Dans le cadre de la répression des faits d’actes contre-nature, de transmission volontaire du Vih, de viol etc., le procureur de la République de Dakar avait ouvert des informations judiciaires sur plusieurs dossiers. Dans un communiqué, Ibrahima Ndoye informe qu’il y a eu cinq procédures confiées entre le premier cabinet et le quatrième cabinet d’instruction. Selon le chef du Parquet, certains dossiers sont renvoyés devant la Chambre criminelles, d’autres devant la Chambre correctionnelle ; deux procédures sont en cours d’instruction.

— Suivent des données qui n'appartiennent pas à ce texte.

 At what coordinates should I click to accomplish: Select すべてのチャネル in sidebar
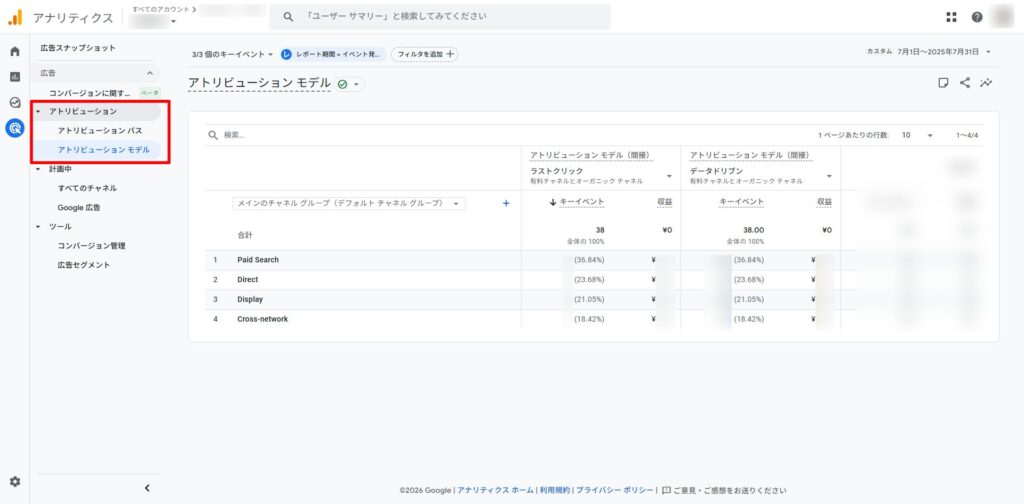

La justice sénégalaise n’a pas trainé les pieds dans les procédures concernant les actes contre-nature, transmission volontaire du Vih Sida, viol, etc. Commencés quasiment en mars, les dossiers portant sur l’affaire Pierre Robert et tous les autres dossiers du genre, sont renvoyés pour la majorité. En fait, « cinq (05) procédures d’informations ont été ouvertes et confiées aux juges en charge des Premier et quatrième cabinets d’instruction, relativement à des faits qualifiés de viol, pédophilie, détournement de mineurs, actes contre-nature avec un individu du même sexe, transmission volontaire du Vih Sida et mise en danger de la vie d’autrui », informe le Procureur dans son communiqué. A l’en croire, toutes ces procédures concernent au total 51 personnes dont 49 sont en détention provisoire et deux personnes sont placées sous contrôle judiciaire. Si l’on en croit le chef du Parquet de Dakar les ¾ des dossiers sont aujourd’hui bouclés et renvoyés devant les juridictions de jugement. « Quatorze (14) personnes ont fait l’objet d’un renvoi devant la Chambre criminelle et dix-neuf (19) autres devant la Chambre correctionnelle », renseigne Ibrahima Ndoye, qui renchérit : « les deux dernières procédures impliquant dix-huit (18) personnes sont actuellement en cours d’instruction ».
En clair, si l’on en croit le chef du Parquet, pour le moment, aucune des personnes inculpées n’a bénéficié d’un non-lieu. Il reste 18 personnes qui attendent d’être fixées sur leur sort.